I am hugely excited about joining the Making All Voices Count programme as Director of Policy & Learning in Johannesburg. The programme is a global initiative that supports innovation, scaling, and research to deepen existing innovations and help harness new technologies to enable citizen engagement and government responsiveness.

This Grand Challenge focuses global attention on creative and cutting-edge solutions, including those that use mobile and web technology, to ensure the voices of all citizens are heard and that governments have the capacity, as well as the incentive, to listen and respond.

Making All Voices Count is supported by the U.K Department for International Development (DFID), U.S. Agency for International Development (USAID), Swedish International Development Cooperation Agency, Open Society Foundations (OSF) and Omidyar Network (ON), and is implemented by a consortium consisting of Hivos (lead organisation), the Institute of Development Studies (IDS) and Ushahidi.

The aim of Making All Voices Count is a substantial push towards effective democratic governance and accountability. The conviction is that open government depends on closing the feedback loop between citizens and government. And given that every major survey of what people across the world want to see in the next global development framework places governance near the top, it is fourth on the MyWorld survey for example, this is a hugely exciting challenge.

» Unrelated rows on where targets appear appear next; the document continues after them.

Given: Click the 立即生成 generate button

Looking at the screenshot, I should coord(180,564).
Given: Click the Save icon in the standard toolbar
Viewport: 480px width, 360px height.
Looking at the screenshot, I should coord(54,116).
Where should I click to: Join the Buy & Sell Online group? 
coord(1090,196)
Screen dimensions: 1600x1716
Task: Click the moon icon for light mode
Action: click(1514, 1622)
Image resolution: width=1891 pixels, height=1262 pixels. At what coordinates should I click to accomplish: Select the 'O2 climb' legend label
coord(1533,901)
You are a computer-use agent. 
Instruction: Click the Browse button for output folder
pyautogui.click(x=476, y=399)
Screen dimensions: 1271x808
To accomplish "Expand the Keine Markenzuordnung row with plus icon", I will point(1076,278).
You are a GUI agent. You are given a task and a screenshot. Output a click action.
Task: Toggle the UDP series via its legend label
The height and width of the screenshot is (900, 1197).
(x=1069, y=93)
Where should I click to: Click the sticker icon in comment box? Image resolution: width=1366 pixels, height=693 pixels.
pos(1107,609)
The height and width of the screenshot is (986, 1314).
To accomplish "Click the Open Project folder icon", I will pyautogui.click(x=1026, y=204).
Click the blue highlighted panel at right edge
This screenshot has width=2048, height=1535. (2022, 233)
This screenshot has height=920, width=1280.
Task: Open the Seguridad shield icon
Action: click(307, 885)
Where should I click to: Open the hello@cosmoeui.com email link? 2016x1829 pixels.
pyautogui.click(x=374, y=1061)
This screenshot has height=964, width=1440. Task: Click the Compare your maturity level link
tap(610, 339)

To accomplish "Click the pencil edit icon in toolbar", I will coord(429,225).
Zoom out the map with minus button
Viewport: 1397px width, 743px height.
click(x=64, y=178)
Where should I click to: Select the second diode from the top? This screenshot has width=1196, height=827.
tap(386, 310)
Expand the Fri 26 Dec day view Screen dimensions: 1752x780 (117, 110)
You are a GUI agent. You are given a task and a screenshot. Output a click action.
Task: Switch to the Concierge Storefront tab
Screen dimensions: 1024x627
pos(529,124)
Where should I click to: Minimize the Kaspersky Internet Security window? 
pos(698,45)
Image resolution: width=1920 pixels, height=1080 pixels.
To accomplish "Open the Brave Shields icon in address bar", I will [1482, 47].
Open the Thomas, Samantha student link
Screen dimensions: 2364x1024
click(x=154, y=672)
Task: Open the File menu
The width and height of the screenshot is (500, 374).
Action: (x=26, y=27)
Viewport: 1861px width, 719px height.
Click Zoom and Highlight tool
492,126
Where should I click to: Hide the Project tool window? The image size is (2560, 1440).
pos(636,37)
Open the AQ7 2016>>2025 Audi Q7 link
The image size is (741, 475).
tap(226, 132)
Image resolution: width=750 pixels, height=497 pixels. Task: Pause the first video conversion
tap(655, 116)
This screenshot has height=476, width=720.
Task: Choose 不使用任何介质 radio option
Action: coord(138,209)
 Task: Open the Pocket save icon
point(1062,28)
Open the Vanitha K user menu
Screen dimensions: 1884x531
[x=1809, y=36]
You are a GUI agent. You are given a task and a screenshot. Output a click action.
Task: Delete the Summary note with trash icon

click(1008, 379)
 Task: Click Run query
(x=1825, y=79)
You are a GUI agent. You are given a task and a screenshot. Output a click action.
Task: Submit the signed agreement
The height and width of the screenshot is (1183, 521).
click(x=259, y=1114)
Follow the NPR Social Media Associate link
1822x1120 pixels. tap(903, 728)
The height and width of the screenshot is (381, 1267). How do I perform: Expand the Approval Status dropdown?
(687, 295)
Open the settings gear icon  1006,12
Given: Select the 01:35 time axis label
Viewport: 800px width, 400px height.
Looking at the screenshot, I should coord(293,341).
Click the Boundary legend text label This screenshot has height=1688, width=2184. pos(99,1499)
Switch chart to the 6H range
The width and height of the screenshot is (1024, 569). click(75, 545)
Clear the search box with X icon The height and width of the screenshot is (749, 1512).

I am, however, very much torn at the prospect of leaving International Alert, not only the UK's leading peacebuilding NGO but I would say one of the most amazing organisations I have ever come across. Alert grew out of Amnesty International in the early days and combines a focus on human rights with the business of first understanding, and then getting to the root causes of the violence that creates the conditions for those rights to be abused. They work, often behind the scenes and with little thanks, in places where the relationship between communities and political elites are broken, often completely absent, with the human misery that follows. In working, over long, thankless and often painful years way after the TV cameras have moved on, they concentrate on developing ways to re-establish those relationships with the means to manage conflict without the use of armed violence.

In a sense, these states are ground zero for the challenge of achieving open, responsive and effective governance - and having had the privilege of working alongside some of the most inspiring people you could ever hope to meet I hope I can take that experience into this next challenge.

Who knows, get it right, and we could change the world!

Wednesday 27 November 2013

Open Working Group on Open Government

The Open Working Group will be debating 15 indicators of progress towards tackling conflict & fragility at its meeting in February, before closing the doors to start the arduous task of writing their report, to be debated at the September General Assembly before feeding into the High Level Political Forum for the last stretch of the post-2015 marathon.

It’s shaping up to be an important meeting and I am told by officials close to the process that the atmosphere becomes tense whenever different country missions talk about it, because it inevitably raises very awkward and difficult issues. Bad politics, freedom of expression, corruption are among them and the inevitable push-back against including these areas in a post 2015 framework started last September as a result.

Here at today's European Development Days conference there was a debate involving Sam Doe, who was a lead official at the United Nations Development Programme tasked with one of the nine thematic consultations on conflict, fragility & disaster resilience. He had some interesting news for the gathered throng: open governance was likely to be a key theme and he had already been asked to prepare some indicators of progress for the Open Working Group to debate. The linking of governance to conflict was a connection already made by the High Level Panel in their own report, but the question is how to measure progress. 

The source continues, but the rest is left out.